En el arranque de las negociaciones del T-MEC, el gobierno de Donald Trump busca exigir que las maquiladoras mexicanas paguen salarios de 16 dólares por hora a sus trabajadores.

Las mesas de negociación para la revisión del Tratado entre México, Estados Unidos y Canadá (T-MEC) han comenzado con un alto nivel de exigencia por parte de la delegación estadounidense. El presidente del Consejo Coordinador Empresarial (CCE), José Medina Mora, advirtió que el equipo del mandatario Donald Trump empujará de manera firme una propuesta para que las empresas exportadoras y maquiladoras establecidas en territorio mexicano paguen salarios mínimos de 16 dólares por hora a un porcentaje considerable de su plantilla laboral.
Esta solicitud de la Casa Blanca busca nivelar los costos de producción entre las dos naciones para mitigar lo que consideran una ventaja competitiva desleal basada en la mano de obra económica de México. Al tipo de cambio registrado en este mes de mayo de 2026, la propuesta equivale aproximadamente a 277 pesos por hora, lo que representaría un ingreso superior a los 2,200 pesos diarios por una jornada laboral estándar de ocho horas para los obreros técnicos del sector manufacturero nacional.
Sectores clave y viabilidad operativa
Durante una entrevista concedida a medios nacionales, el líder del sector empresarial anticipó que las rondas bilaterales mantendrán «posturas muy rudas» debido al enfoque proteccionista de la administración de Trump.
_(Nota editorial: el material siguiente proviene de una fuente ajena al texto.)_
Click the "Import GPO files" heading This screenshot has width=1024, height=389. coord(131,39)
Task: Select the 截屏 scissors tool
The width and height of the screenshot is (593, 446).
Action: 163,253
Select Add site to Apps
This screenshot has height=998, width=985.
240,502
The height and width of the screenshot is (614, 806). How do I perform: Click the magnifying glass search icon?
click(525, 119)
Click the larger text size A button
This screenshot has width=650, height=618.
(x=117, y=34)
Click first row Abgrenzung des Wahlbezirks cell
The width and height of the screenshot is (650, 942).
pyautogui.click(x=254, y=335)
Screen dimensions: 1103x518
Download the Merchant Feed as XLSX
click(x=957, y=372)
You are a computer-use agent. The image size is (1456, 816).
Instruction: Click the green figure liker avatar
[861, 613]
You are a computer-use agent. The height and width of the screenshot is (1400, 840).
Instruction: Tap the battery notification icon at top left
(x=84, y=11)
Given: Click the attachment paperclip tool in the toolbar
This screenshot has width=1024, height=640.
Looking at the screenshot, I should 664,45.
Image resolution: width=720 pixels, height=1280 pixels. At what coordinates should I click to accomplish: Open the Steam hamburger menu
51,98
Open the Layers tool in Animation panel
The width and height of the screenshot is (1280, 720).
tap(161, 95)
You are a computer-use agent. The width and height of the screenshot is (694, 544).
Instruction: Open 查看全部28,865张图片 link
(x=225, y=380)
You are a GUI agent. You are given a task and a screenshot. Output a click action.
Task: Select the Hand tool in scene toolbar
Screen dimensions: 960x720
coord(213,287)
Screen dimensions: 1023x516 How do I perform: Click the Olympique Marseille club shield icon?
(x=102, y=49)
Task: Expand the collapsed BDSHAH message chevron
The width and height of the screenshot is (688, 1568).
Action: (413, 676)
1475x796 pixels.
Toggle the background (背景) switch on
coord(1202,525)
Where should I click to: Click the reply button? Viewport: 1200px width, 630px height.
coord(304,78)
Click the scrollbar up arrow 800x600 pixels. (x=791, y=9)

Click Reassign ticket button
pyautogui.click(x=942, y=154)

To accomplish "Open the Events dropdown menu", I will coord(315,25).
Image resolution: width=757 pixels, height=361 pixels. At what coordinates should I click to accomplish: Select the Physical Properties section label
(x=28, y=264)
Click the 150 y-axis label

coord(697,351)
Sin embargo, precisó que el impacto económico de esta medida regulatoria diferirá drásticamente según la rama industrial:
- Sector Automotriz: De acuerdo con los análisis preliminares de las cámaras comerciales, las armadoras de vehículos pesados y de autopartes no registrarían mayores contratiempos para asimilar estos salarios, debido a que las reglas de origen vigentes desde la firma inicial del tratado ya contemplaban un Valor de Contenido Laboral con tabuladores similares para ciertas áreas de ensamble de alta especialización.
- Sector Manufacturero General: El verdadero reto técnico y operativo se concentraría en las industrias de componentes electrónicos, textiles y de ensamble básico, donde los márgenes de ganancia operativa son más estrechos. El sector patronal mexicano se encuentra a la expectativa de conocer las letras chiquitas de la petición estadounidense para determinar qué porcentaje específico de la fuerza laboral total de cada planta se vería sujeto a esta estricta reconversión de sueldos.
Los representantes de la iniciativa privada en México señalaron que mantendrán un esquema de acompañamiento permanente a las delegaciones de la Secretaría de Economía y la Secretaría del Trabajo de nuestro país, buscando salvaguardar la competitividad de las cadenas de suministro regionales y evitar que una imposición salarial desmedida provoque una fuga masiva de inversiones o recortes de personal en las principales zonas fronterizas y hubs manufactureros del norte de la república.